This recent post on the Plan Sponsor Council of America’s website states that the Department of Labor has recently requested evidence of fiduciary training as part of its audits. While there is no express ERISA requirement that fiduciaries be trained, the DoL seems to take the view that training is evidence of a fiduciary properly exercising his or her duty of prudence.  (It also happens to be one of our New Year’s Resolutions for fiduciaries too.)

The first step is deciding whom to include.  Basically, a fiduciary is (1) anyone with discretionary authority over the management or administration of an ERISA plan, (2) anyone with discretionary authority over the management or disposition of its assets, or (3) anyone who provides investment advice for a fee.  (Individuals in category (3) should have their own training already.)  Fiduciaries of the plan include the trustee, the plan administrator, the person responsible for reviewing claims or appeals, and any designated administrative committees.
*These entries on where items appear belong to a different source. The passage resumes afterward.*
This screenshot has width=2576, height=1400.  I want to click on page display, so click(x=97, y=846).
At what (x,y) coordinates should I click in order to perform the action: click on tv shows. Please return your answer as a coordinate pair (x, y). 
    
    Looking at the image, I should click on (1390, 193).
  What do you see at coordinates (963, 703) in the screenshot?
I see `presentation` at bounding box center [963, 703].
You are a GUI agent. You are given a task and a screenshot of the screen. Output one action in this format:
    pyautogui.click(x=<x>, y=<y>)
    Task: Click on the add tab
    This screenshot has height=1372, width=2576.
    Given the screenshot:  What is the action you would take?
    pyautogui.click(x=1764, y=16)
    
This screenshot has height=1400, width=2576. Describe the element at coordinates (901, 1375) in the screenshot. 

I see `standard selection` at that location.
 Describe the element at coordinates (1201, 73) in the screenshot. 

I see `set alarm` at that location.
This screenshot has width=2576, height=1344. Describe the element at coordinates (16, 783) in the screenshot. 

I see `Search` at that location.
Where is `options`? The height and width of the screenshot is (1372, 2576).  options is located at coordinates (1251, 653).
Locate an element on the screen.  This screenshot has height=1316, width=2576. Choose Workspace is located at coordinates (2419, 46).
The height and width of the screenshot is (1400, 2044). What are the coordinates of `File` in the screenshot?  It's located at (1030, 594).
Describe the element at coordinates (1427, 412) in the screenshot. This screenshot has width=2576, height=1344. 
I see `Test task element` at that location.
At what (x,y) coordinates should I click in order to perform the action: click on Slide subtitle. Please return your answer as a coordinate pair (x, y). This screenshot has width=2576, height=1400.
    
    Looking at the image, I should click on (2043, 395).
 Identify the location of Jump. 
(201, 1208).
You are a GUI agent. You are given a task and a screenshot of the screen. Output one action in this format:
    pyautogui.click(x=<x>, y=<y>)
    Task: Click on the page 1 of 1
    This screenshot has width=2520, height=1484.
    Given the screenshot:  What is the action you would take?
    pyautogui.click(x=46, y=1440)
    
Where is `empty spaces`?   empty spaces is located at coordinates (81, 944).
When scheduling a training session, you should ensure that all the relevant individuals are included.  For example, if you have a plan committee that meets regularly, all of its members should be trained.  If there is a separate investment committee, those individuals should also be trained.  (If you do not have a designated plan or investment committee, you should consider one or both to help establish clearer lines on who has fiduciary responsibility and liability.)  Whether or not you have a committee (but especially if you do not), you should identify which individuals have responsibility for the plan administration and have them trained as well.

In addition, you should consider whether any board of directors members or members of management who have authority to appoint fiduciaries should be trained on their limited duty of oversight of their appointees.  This will help them understand the nature of their role and responsibilities as delegating fiduciaries.

A common mistake some plan sponsors make is to assume that the third party administrator they have hired is the “plan administrator.”  In fact, that is almost always not the case.  Most TPAs specifically state in their service contracts that they are not fiduciaries, and in particular, place the ERISA title of plan administrator on the company.  The bottom line is that if you’re a plan sponsor and you don’t think anyone in your workforce is a fiduciary, you’re mistaken.

In our experience, the initial fiduciary training usually takes a couple of hours or so to make sure that all the bases are covered and there is sufficient time for questions.  Depending on the scope and types of plans involved, it may take longer.  Periodic updates can be shorter if the fiduciaries have been trained recently.

Based on the information in the PSCA post, it appears the DoL expects training to occur at least annually.  Newly hired individuals, or individuals who assume fiduciary roles for the first time, should also be trained promptly.  While annual training is probably a “platinum” best practice, for many plan sponsors, that can be difficult both in terms of scheduling and cost.  However, the key is to make sure it is done, done well, and done with some regularity to keep everyone up to date.

Have you done your fiduciary training?  If not, what are you waiting for?